Some operating systems implement compression at the file system level. Files are typically divided into fixed-size blocks that are compressed into variable-size blocks, which easily leads into fragmentation. Every time something inside a block is modified, the whole block is recompressed before it is written to disk. These properties make this compression technique unsuitable for use in an update-intensive database system.
The InnoDB Plugin implements a novel type of compression with the help of the well-known zlib library, which implements the LZ77 compression algorithm. This compression algorithm is mature, robust, and efficient in both CPU utilization and in reduction of data size. The algorithm is “lossless”, so that the original uncompressed data can always be reconstructed from the compressed form. LZ77 compression works by finding sequences of data that are repeated within the data to be compressed. The patterns of values in your data determine how well it compresses, but typical user data often compresses by 50% or more.
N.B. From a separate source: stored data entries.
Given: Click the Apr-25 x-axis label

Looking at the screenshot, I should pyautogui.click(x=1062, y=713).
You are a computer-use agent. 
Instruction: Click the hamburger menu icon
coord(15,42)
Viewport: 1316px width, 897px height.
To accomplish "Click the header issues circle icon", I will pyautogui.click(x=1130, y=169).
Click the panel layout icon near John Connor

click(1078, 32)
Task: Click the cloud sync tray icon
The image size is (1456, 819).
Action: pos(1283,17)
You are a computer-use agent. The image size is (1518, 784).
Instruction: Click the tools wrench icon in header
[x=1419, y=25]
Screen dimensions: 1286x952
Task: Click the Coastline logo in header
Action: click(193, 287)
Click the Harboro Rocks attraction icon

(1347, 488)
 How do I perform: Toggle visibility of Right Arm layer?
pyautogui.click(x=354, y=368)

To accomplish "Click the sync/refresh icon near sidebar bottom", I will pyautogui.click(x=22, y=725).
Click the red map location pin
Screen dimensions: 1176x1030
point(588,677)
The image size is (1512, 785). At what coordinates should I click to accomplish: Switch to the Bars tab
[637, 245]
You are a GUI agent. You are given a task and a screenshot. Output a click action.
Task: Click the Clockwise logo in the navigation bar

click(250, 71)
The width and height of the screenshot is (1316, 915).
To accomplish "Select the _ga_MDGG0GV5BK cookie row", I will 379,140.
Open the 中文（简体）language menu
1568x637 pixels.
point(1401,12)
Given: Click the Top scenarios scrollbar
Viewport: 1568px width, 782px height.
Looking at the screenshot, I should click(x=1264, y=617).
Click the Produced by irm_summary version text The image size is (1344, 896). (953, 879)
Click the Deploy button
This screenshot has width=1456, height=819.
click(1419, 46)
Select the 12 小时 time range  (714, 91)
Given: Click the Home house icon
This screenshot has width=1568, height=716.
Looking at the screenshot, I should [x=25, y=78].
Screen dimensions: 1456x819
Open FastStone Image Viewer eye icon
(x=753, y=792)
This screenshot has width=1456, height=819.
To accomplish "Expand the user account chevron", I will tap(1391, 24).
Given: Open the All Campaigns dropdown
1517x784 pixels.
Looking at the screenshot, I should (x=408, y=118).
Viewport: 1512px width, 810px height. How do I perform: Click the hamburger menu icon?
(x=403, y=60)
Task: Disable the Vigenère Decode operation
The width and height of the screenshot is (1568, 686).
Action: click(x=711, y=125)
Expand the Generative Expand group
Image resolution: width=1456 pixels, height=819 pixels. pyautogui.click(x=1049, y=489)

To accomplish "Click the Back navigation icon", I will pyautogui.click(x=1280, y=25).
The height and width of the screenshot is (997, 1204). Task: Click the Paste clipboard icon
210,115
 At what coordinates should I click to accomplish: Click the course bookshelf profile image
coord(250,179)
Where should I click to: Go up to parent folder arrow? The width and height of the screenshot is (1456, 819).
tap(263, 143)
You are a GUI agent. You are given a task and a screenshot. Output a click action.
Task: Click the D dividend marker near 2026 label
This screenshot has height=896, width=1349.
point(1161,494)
Unlike compression performed by an application, or compression
features of some other database management systems, InnoDB
compression applies both to user data and to indexes. In many
cases, indexes can constitute 40-50% or more of the total
database size, so this difference is significant. When
compression is working well for a data set, the size of the
InnoDB data files (the
.ibd files) is 25%
to 50% of the uncompressed size or possibly smaller. Depending
on the workload, this smaller database can in turn lead to a
reduction in I/O, and an increase in throughput, at a modest
cost in terms of increased CPU utilization.